> _Aim of the task_
In the excerpt about planning the wizard's tower adventure, how far does the homemade Knockback Ring push its target?

> _Excerpted text_
Forget the roof; this was the place for a final showdown. The adventurers could explore the rooms to their hearts' content, visit the roof whenever they solved the riddle, and then chase the (accidentally bad) bad guy down into the training chambers to win their freedom. He'd teleport from room to room, and the heroes could possibly use the training chambers to their advantage with enough clever planning and coordination. There was even an opportunity to layer another puzzle on top here: I could write up clues pointing to a set pattern that the final boss would use to teleport from one room to the next, and I could scatter these clues throughout the tower--also adding a little bit more for the adventurers to see and do in the rooms that weren't so exciting.
I wrote the clues as a sort of infinite poem, looping back on itself just as the wizard would be able to keep teleporting around the training chambers in order indefinitely. Each line of the poem would be written on a different scrap of paper that the adventurers could find; even if they only found a few, they could still piece together what they had to get a better idea of where the wizard would be found next once the battle commenced. Strictly optional, but worth some XP and certainly helpful if they could find everything.
I also went back and filled in the last empty part of the map, which was the center of the second floor; Ziggy Frood needed someplace to sleep, so I gave him a secret bedchamber accessible through a trick fireplace in the mess hall, as well as via the elevator from the basement (which would reach the door to his bedroom if the adventurers tried pressing the "UP" button one more time instead of getting off at the ground floor). I'd hide another scrap of clue paper in there, along with a homemade Knockback Ring that magically bull rushes the target backwards about 5 ft., which would be helpful if the heroes wanted to try knocking Ziggy backwards into a pool of acid or a fire pit in one of the training rooms. Again, not a necessity, but another option in case the party sought alternatives to brute strength damage output.
I checked things over once more. I had a plot. I had a map that made sense within the context of the plot. I had sufficiently diverse challenges, and sufficiently diverse ways to approach those challenges. I even had a place for the adventurers to spend their hard-earned loot. Yes, this would do quite nicely.
Break out the dice and character sheets, folks. It's time to play.

> _Recorded data_
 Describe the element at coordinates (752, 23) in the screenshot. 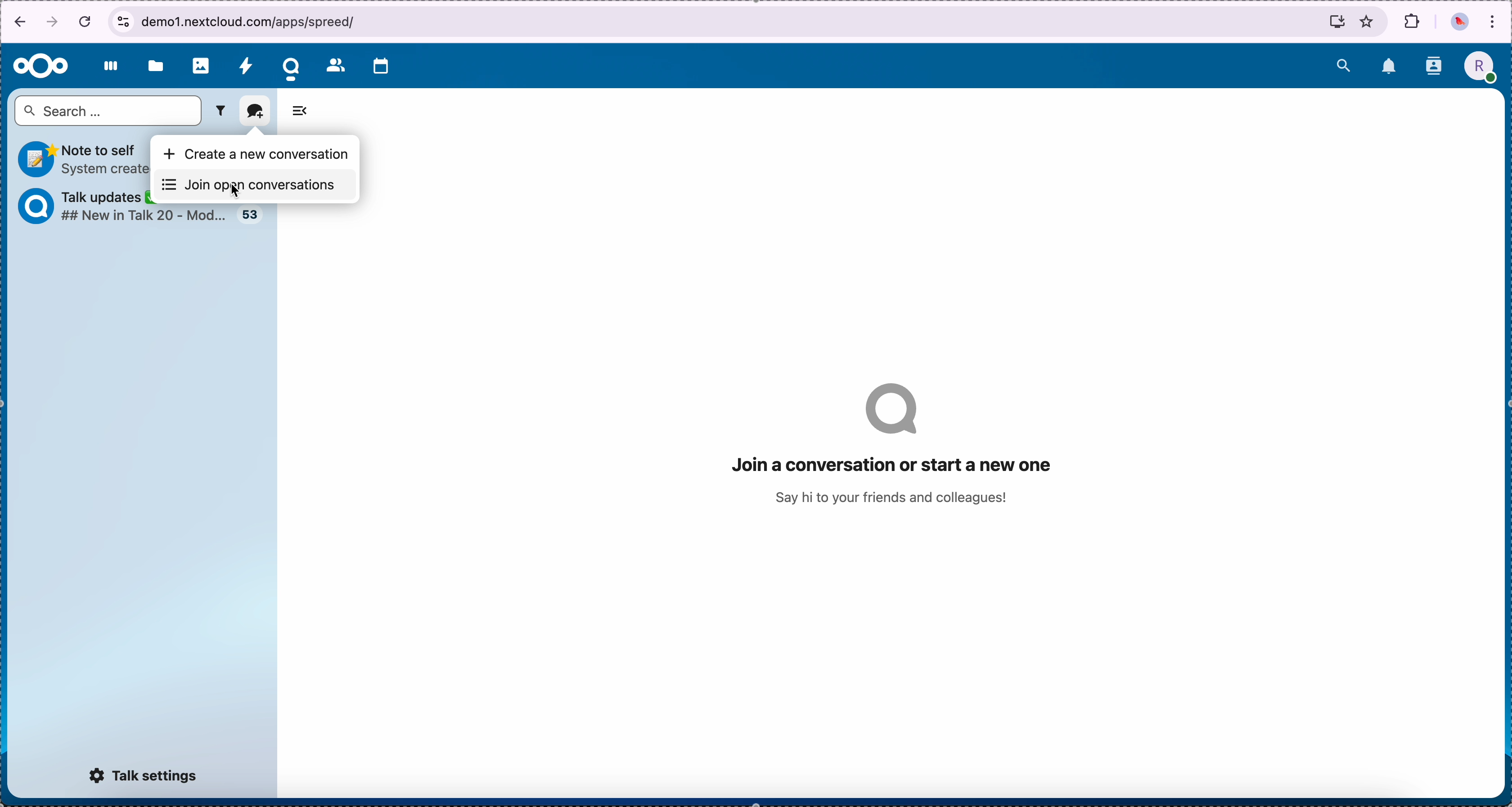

> _Answer for this exercise_
It magically bull rushes the target backwards about 5 ft.